First, Google yourself to see what is out there already, and ask those you know and trust to share with you their perceptions of you. (It’s worth researching not only the information you share, but also character and image.)
Set up a Google alert to receive notification anytime your name is mentioned online.
Next, create a social profile (if you don’t have one already). Use a professional looking profile photo. And, be sure to maintain your account(s) on a regular basis. Keep in mind quality over quantity; better to have one well maintained account, than multiple outdated ones. Start with one site, and add others as your comfort level grows.
Post your thoughts, share your work, efforts and passions, promote the work of other’s, and engage in conversations. At a live event? Share resources and key takeaways from the event, presenters and attendees. Important to note: there is no such thing as private when posting online…even if your account is set to private. Post responsibly.
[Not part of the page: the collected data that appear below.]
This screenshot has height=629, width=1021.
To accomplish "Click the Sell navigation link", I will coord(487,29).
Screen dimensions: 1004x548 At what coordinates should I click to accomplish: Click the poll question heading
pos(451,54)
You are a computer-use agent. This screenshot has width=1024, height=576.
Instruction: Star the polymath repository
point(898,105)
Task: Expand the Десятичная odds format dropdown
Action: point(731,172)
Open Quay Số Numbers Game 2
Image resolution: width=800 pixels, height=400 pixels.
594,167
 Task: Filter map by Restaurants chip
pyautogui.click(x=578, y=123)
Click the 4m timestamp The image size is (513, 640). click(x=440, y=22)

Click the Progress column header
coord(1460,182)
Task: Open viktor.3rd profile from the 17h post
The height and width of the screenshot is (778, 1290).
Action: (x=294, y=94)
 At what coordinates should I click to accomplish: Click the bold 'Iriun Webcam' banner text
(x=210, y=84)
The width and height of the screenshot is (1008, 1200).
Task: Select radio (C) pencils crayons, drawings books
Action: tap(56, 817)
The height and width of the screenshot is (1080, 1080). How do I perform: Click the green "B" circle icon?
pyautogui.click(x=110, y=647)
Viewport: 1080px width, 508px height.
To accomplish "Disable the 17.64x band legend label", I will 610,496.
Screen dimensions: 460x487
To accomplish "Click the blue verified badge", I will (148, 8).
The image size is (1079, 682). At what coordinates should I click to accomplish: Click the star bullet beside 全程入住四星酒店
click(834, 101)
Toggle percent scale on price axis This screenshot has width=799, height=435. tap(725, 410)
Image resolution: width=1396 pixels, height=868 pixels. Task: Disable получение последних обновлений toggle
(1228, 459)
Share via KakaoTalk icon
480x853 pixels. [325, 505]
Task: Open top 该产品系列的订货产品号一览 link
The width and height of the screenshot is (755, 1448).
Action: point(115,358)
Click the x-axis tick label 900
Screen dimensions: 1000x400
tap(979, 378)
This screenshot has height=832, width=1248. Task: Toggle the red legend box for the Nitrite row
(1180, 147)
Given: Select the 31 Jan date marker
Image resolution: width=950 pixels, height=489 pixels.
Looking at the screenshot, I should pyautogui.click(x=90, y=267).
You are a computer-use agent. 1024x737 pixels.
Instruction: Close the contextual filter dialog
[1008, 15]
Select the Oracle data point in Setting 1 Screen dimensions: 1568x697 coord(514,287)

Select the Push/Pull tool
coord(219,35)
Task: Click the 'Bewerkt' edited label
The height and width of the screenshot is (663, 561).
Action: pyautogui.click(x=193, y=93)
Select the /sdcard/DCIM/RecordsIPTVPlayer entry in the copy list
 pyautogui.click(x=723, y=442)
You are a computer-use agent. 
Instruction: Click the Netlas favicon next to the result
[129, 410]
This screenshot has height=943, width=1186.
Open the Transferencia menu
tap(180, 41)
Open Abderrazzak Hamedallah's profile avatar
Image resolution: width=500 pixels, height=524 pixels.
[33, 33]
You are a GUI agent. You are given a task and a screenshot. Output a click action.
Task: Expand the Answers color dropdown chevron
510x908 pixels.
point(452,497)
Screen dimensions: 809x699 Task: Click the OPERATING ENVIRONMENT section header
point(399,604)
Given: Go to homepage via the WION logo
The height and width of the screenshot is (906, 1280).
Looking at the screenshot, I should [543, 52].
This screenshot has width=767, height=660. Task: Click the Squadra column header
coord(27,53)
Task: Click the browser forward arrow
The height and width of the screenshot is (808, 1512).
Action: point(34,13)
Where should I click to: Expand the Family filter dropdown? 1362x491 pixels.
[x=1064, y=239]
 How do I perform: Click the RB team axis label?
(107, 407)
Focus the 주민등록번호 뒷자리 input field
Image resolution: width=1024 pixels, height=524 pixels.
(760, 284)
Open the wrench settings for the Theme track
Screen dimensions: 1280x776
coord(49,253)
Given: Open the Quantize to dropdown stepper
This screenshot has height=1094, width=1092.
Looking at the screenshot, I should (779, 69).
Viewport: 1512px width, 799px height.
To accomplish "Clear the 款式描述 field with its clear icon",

Join groups and conversations. LinkedIn and Facebook both have groups for almost everything you can imagine. Find Twitter chats discussing topics of interest to participate in. All three can be useful sources of information and provide opportunities to connect with others with same/similar interests, in addition to thought leaders.
Read blogs by those in your industry (individuals, companies, and publications)…and leave a comment.
Take it a step further and start blogging yourself. Share your expertise and thoughts (you do not need to be an expert on the topic…simply have a perspective). There are plenty of options out there for building your own blog for no cost…or you can post to sites such as Medium, or take advantage of LinkedIn’s publishing feature to post your blog post on their site.
Own your career. Be a resource and voice in your industry. Play an active role in creating your brand/how you are perceived by others.